Commit Message functionalities #277

Leo-Send · 2025-01-24T15:52:42Z

Description

Currently, commit messages are included in coronet but we do not provide any functionality for them. This issue should serve as a collection of ideas and potential functionalities or metrics that we might want to add.

Functionalities

NLP functionalities: stemming, tokenization, lemmatization, stop word removal
keyword search
regex search

Metrics

word count (per commit, average per developer/group of developers)
keyword count (per developer/group of developers)

Leo-Send · 2025-01-28T14:18:02Z

I have a few comments about what we discussed today:
@hechtlC mentioned that he would prefer if the methods took a list of commits to work on rather than authors or a time range. There is of course the option to add different helper methods later that allow for this functionality of we find that they are common use cases.

Until now I have assumed that these methods would need the project/commit data to work on. Strictly speaking however, they do not require those if we already give them the commits they are supposed to be used on. I would still pass them the project data so that they do not need the full commits as arguments and you can pass them the hashes or commit ids of the desired commits instead.

In general, I see multiple options of handling these functionalities and metrics. The basic distinction is whether or not we want to change the commit data. If we want to use stemming on all commits, does it make more sense to return a list of stemmed commit messages, or should we replace the commit messages in the commit data? What should happen if we want to use stemming on only a subset of all commits?

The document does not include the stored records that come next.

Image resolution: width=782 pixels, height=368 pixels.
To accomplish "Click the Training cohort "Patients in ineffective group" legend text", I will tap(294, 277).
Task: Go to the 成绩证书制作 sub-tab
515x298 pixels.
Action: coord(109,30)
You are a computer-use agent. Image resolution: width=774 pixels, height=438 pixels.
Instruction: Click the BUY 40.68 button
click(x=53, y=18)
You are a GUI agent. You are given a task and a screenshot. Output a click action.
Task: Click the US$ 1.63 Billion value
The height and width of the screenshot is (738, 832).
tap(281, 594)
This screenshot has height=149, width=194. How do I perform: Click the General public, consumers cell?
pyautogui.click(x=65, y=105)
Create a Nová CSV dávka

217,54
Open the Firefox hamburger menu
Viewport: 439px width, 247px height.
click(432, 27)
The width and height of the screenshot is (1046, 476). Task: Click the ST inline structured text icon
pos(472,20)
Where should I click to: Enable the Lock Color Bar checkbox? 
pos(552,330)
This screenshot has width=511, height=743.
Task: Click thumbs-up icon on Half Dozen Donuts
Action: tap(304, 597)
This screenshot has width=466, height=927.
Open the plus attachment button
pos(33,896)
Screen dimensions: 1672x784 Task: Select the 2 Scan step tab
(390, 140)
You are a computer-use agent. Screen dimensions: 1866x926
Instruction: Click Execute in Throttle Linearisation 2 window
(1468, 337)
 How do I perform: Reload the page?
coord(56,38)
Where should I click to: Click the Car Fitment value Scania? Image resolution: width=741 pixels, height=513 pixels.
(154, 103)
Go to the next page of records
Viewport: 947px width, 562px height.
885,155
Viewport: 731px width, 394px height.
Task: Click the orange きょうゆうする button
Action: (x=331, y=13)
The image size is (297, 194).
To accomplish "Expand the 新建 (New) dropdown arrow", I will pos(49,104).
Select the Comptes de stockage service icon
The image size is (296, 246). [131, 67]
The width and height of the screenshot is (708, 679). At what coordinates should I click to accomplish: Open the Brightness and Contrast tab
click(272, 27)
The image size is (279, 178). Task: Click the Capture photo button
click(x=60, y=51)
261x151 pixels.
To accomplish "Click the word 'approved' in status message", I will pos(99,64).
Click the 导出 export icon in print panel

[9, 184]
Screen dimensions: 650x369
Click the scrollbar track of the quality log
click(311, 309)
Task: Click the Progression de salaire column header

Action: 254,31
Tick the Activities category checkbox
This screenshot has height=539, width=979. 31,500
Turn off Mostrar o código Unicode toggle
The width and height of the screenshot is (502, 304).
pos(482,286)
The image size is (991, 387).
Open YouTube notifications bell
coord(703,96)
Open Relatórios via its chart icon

Leo-Send · 2025-01-28T16:34:11Z

After further discussion we have decided to provide the functions with the project data and optionally with a list of commit hashes. Currently, I have implemented the stemming as follows:

The function takes the project data, a list of hashes (default NULL, meaning all commits are considered), and a list of desired preprocessing steps (currently implemented are "lowercase", "punctuation", "stopwords", and "whitespaces" for lowercasing and removal of punctuation, stopwords and extra whitespaces respectively. These are all enabled by default)
Then a corpus is built out of the whole commit messages, meaning title and body
preprocessing steps are applied (here I use the package called 'tm', which seems to be a well-maintained NLP package
stemming is applied (again using 'tm')
a dataframe is returned containing the columns 'hash' and 'stemmed.message'

Now, the question is: what helper methods are desired for this? Do we want to disable some or all preprocessing by default?
I don't really see a reason not to apply preprocessing steps aside from a runtime concern, although I doubt that there would be a significant impact.

If you agree with the basic structure, I would implement the tokenization similarily.

bockthom · 2025-02-03T01:29:46Z

I have a few comments about what we discussed today: @hechtlC mentioned that he would prefer if the methods took a list of commits to work on rather than authors or a time range. There is of course the option to add different helper methods later that allow for this functionality of we find that they are common use cases.

Hm, we could also think about providing it as a method of a ProjectData object (and, thus, also for RangeData objects via inheritance)? But I am not sure about the use cases – maybe this would be used only rarely.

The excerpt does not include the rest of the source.